E essa popularização errônea das Artes Marciais já estão corrompendo outros esportes, como o Jiu Jitsu, onde lutadores de MMA pegam facilmente graduação preta do estilo sem ter um único mérito na arte marcial (que é um requisito predominante para garantir graduações elevadas).

Ser graduado em uma Arte Marcial vai além de amarrar uma faixa preta na cintura e dar chutes altos. É uma responsabilidade que vai do caráter físico ao segmento intelectual do lutador, transformando homens e mulheres em verdadeiros sábios. Então caros leitores, não vamos confundir esses dois mundos (esporte e Artes Marciais), há que se separar muito bem estes dois opostos.

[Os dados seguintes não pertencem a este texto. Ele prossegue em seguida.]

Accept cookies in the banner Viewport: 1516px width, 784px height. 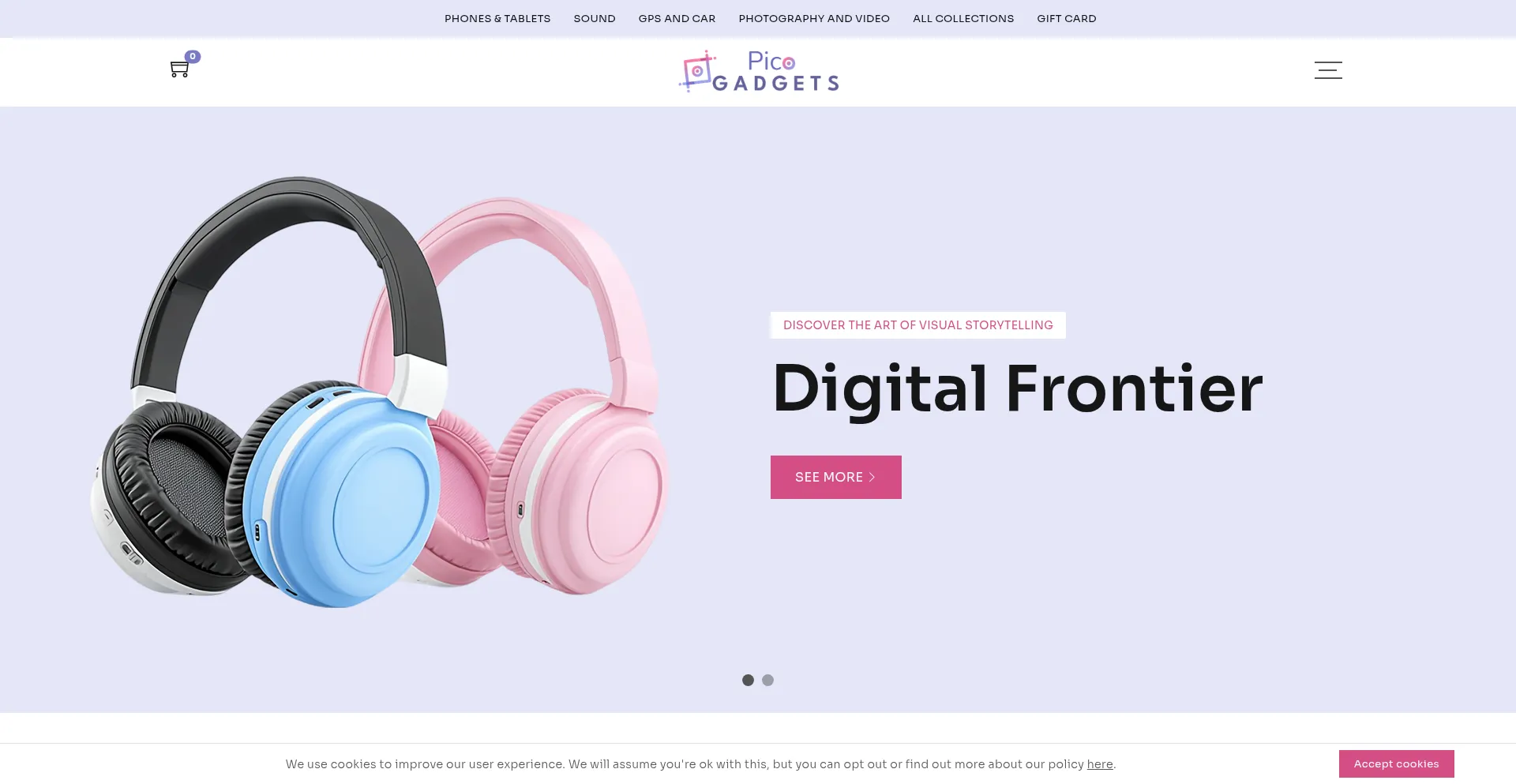(x=1396, y=763)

Quero ser um praticante de Artes Marciais

Quer mesmo? Ótimo. Primeiro passo: esqueça campeonatos. Isso mesmo, um praticante de artes marciais não deve treinar para querer superar outros senão a si mesmo. Segundo: esqueça apresentações. A maior afronta a uma Arte Marcial é uma apresentação pública, lembre-se que você deve treinar para si mesmo, e não pra mostrar para os outros (você poderá testar sua técnica e sua força, mas discutiremos isso futuramente, agora, você esta no começo).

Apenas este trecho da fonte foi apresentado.